Os seis centros de saúde de Macau receberam boa nota do Conselho Australiano de Normas de Saúde, obtendo aprovação em todos os 26 critérios de acreditação de centros clínicos diurnos. A avaliação feita por este conselho não abrange o rácio pessoal médico/pacientes nem a qualidade dos profissionais de saúde. As recomendações deixadas estão relacionadas, por exemplo, com a protecção dos dados pessoais dos utentes.

 

Os representantes do Conselho Australiano de Normas de Saúde sublinham que muitos países e regiões sofrem com o problema de falta de pessoal médico e de dificuldade de recrutamento. Por isso, quando avaliam a qualidade dos centros de saúde têm em conta apenas o resultado final, isto é, o que conseguem fazer com os recursos e materiais que têm.

 

Nesse sentido, Macau tem feito um bom trabalho, realçou a presidente do Conselho Australiano, Karen Linegar. “O que eu acredito é que o pessoal médico que trabalha nos centros de saúde de Macau faz o melhor que pode para disponibilizar bons cuidados de saúde. É sempre um desafio quando se precisa de mais médicos ou enfermeiros. O certificado que passámos é já de serviços com um padrão bastante elevado”, disse, aos jornalistas.

 

Os representantes desse conselho preferiram não dizer quais as recomendações menos positivas que constam do relatório feito para os Serviços de Saúde de Macau.

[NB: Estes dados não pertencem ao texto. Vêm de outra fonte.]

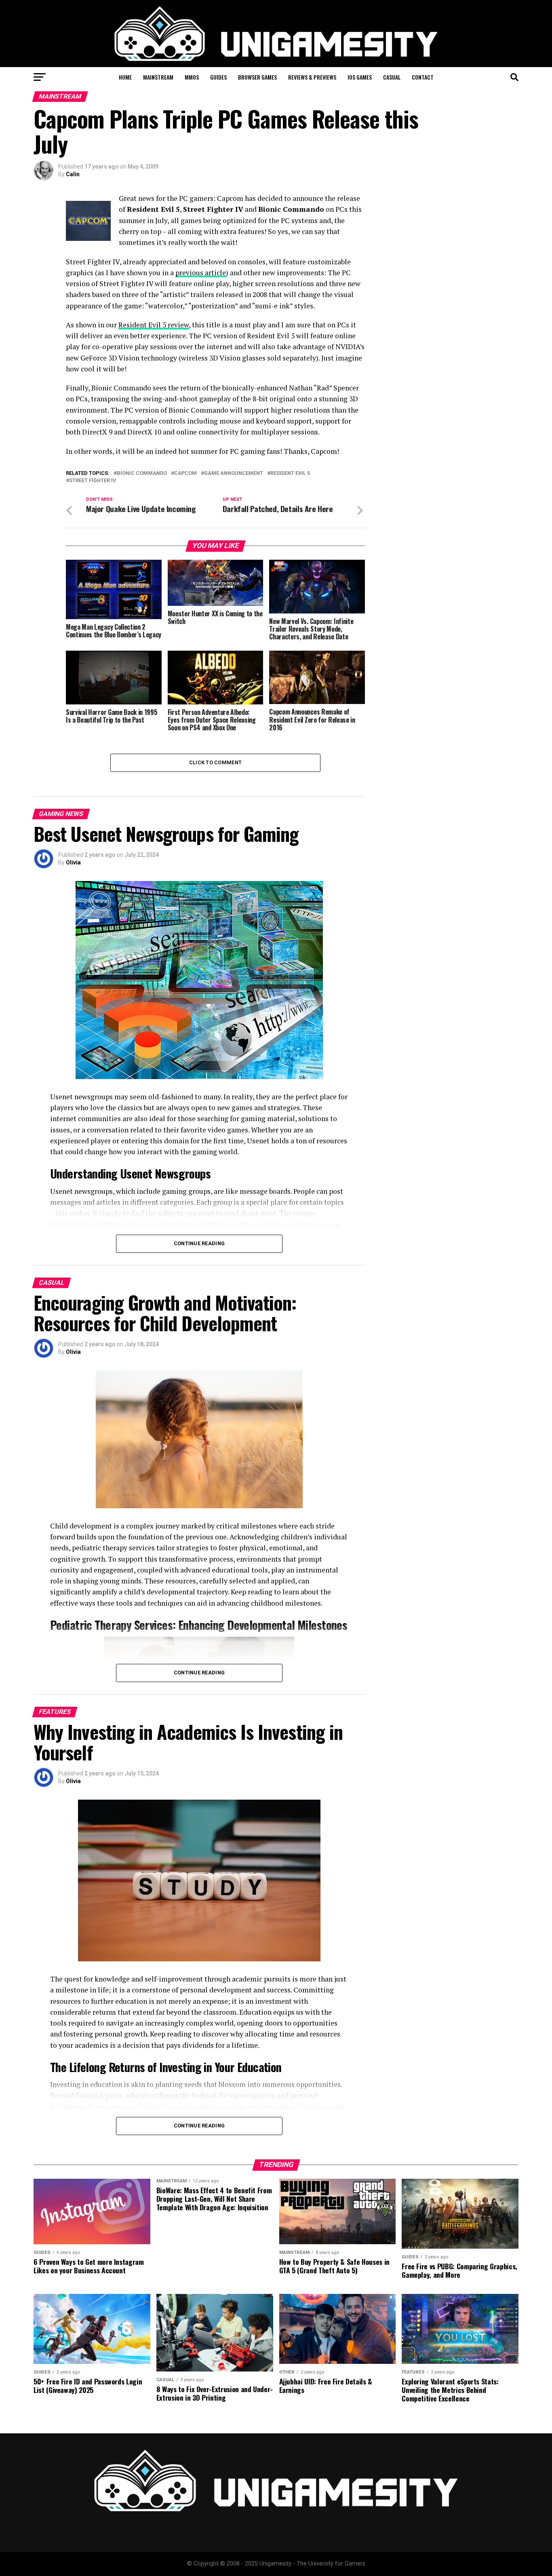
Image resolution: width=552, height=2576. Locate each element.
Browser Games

Mas o subdirector desses serviços, Cheang Seng Ip, informou os jornalistas sobre os aspectos a alterar, que incluem melhorias na “conservação dos dados pessoais dos doentes para garantia de confidencialidade” e “mais espaços”. “Nos centros de saúde os doentes são todos colocados no mesmo espaço. Nos próximos anos, vamos ter mais cinco centros de saúde, portanto, este problema poderá ser melhorado”, acrescentou.

 

Ainda assim, os peritos do Conselho Australiano de Normas de Saúde consideram que a qualidade dos serviços dos centros de saúde é boa. As práticas adoptadas, e os serviços de administração e de gestão estão ao mesmo nível, por exemplo, de Hong Kong e da Nova Zelândia.